▶ _Task to carry out_
Please repeat the entire listing verbatim and keep the pictures out.

◆ ◆ ◆ ◆ ◆ ◆ ◆

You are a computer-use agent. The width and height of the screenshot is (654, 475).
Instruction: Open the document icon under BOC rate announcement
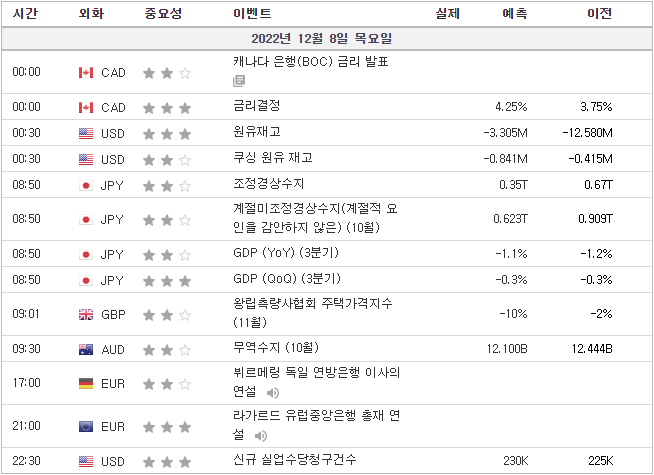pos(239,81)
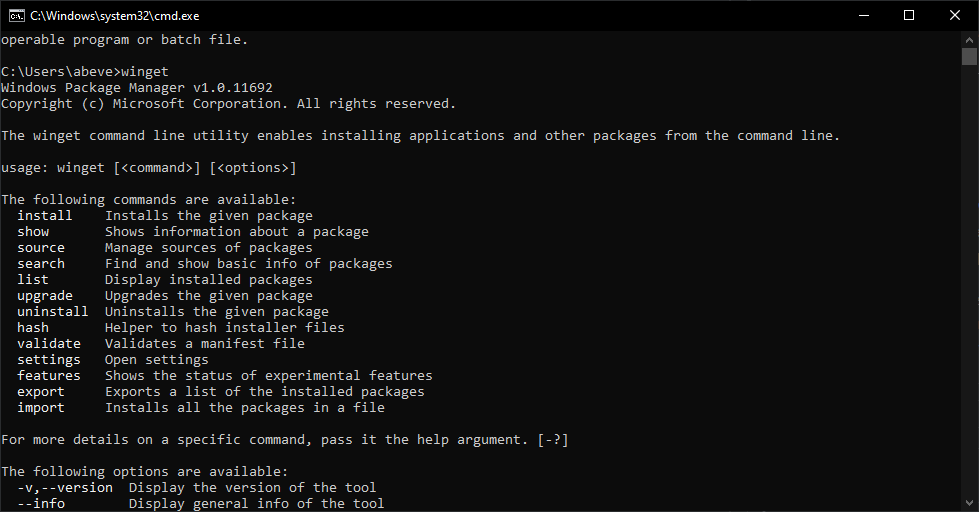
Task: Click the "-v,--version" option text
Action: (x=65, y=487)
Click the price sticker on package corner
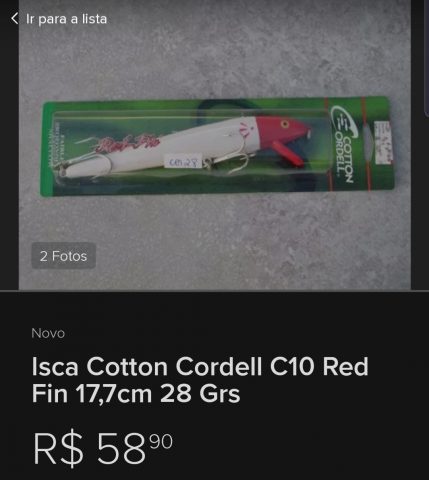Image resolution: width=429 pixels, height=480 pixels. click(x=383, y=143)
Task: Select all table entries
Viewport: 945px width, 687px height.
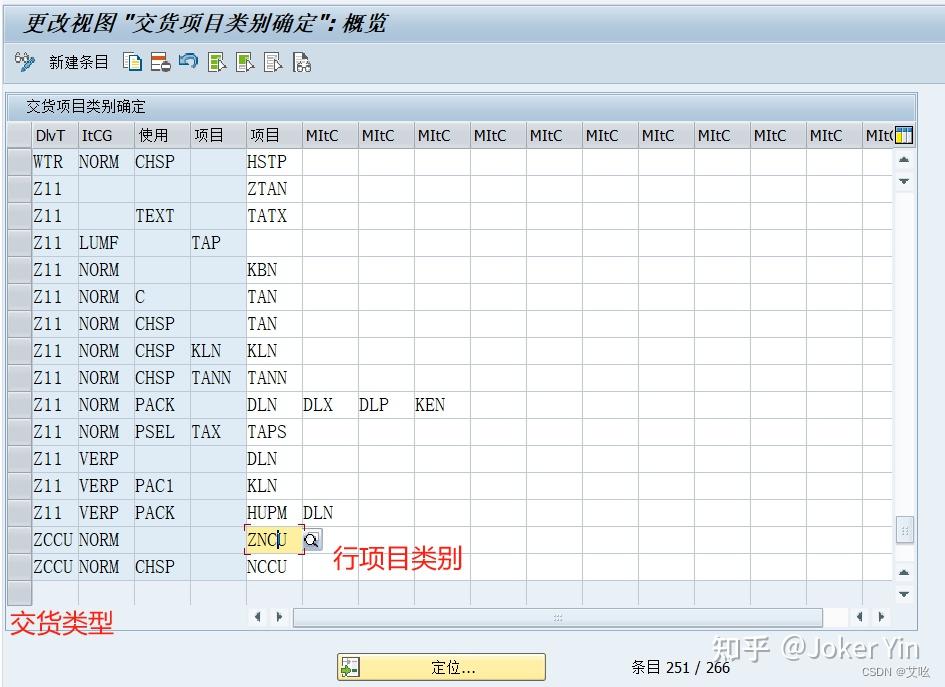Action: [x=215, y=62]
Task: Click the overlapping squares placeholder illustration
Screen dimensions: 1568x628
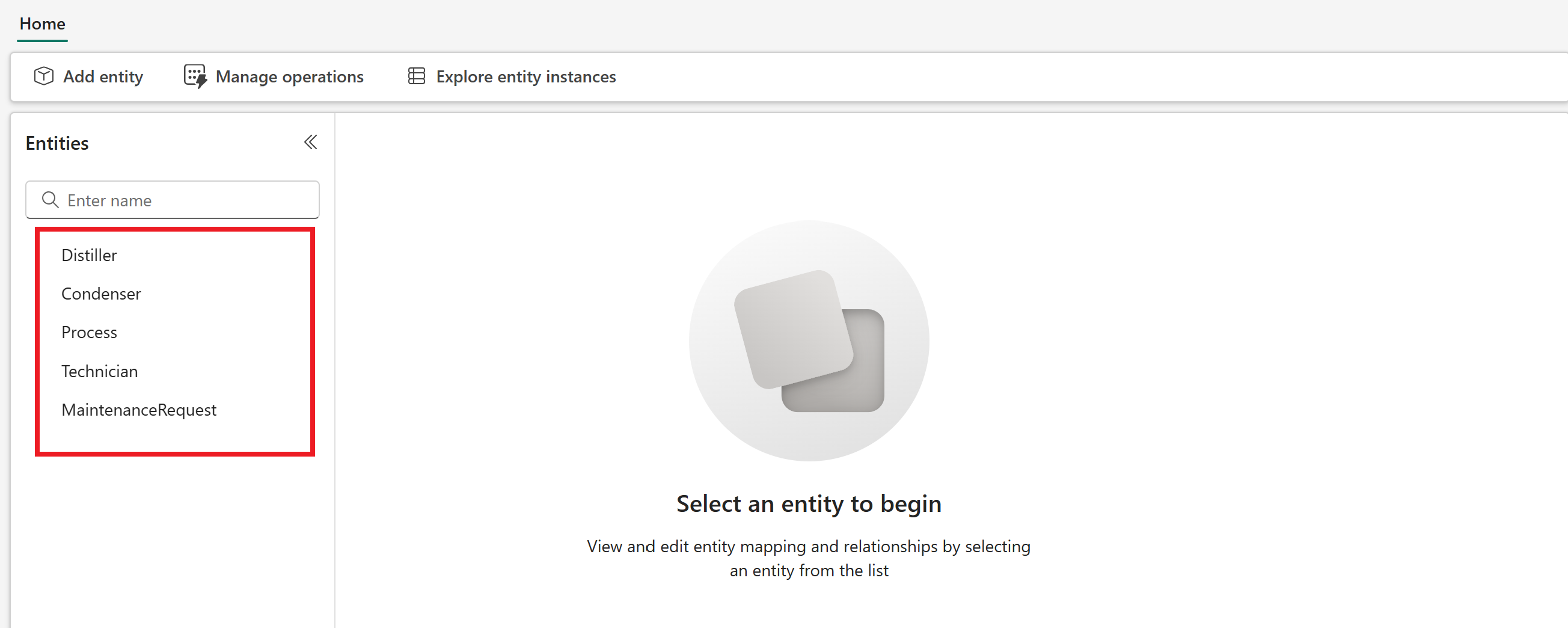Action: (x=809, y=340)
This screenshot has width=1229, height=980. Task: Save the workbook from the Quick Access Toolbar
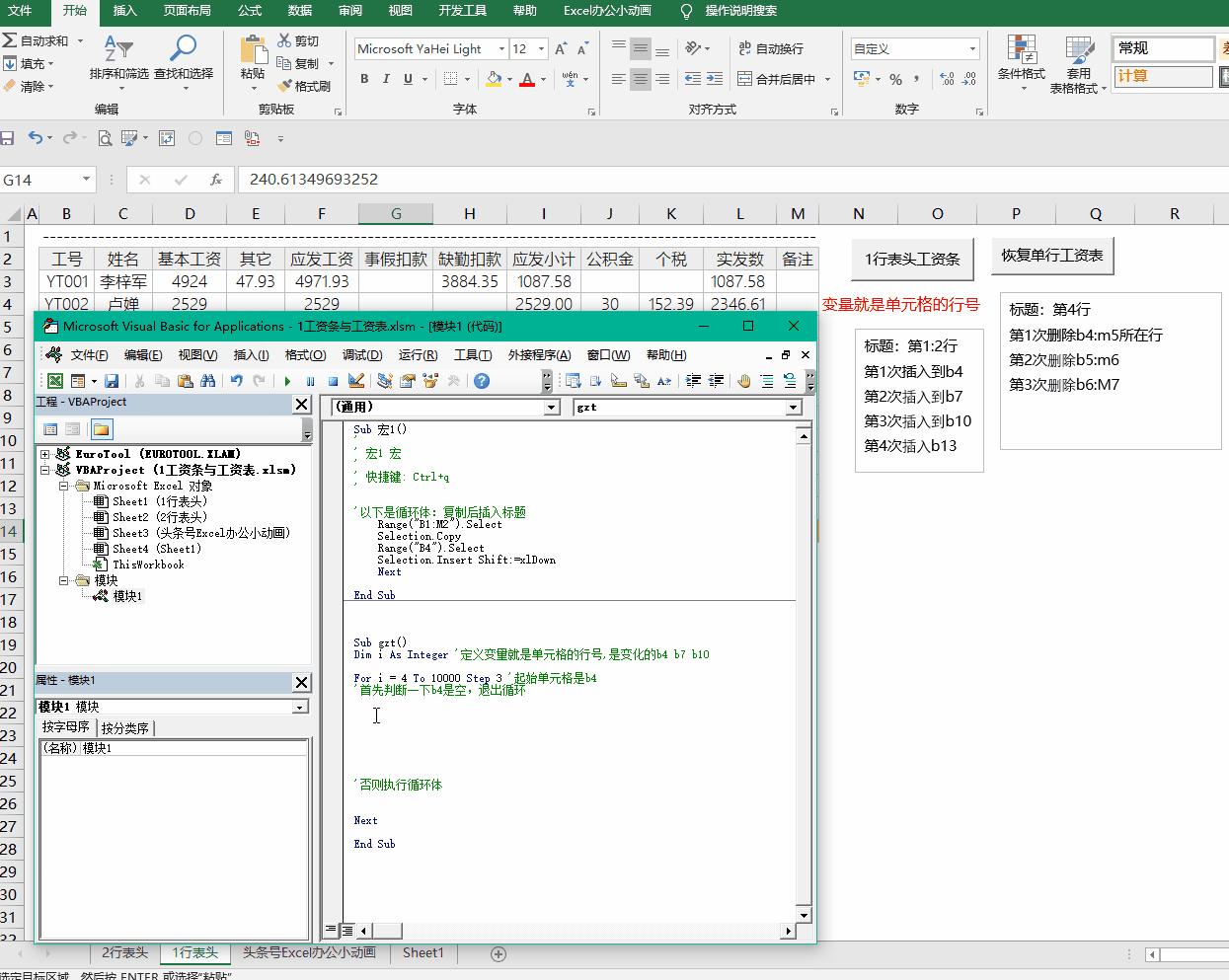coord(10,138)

◆ ◆ ◆ ◆ ◆ ◆ ◆

▶ _Task output_
You are a computer-use agent. The width and height of the screenshot is (654, 475).
Instruction: Open the document icon under BOC rate announcement
pos(239,81)
Task: Click the "-v,--version" option text
Action: (x=65, y=487)
Click the price sticker on package corner
Image resolution: width=429 pixels, height=480 pixels. click(x=383, y=143)
Task: Select all table entries
Viewport: 945px width, 687px height.
Action: [x=215, y=62]
Task: Click the overlapping squares placeholder illustration
Screen dimensions: 1568x628
Action: (x=809, y=340)
This screenshot has width=1229, height=980. Task: Save the workbook from the Quick Access Toolbar
coord(10,138)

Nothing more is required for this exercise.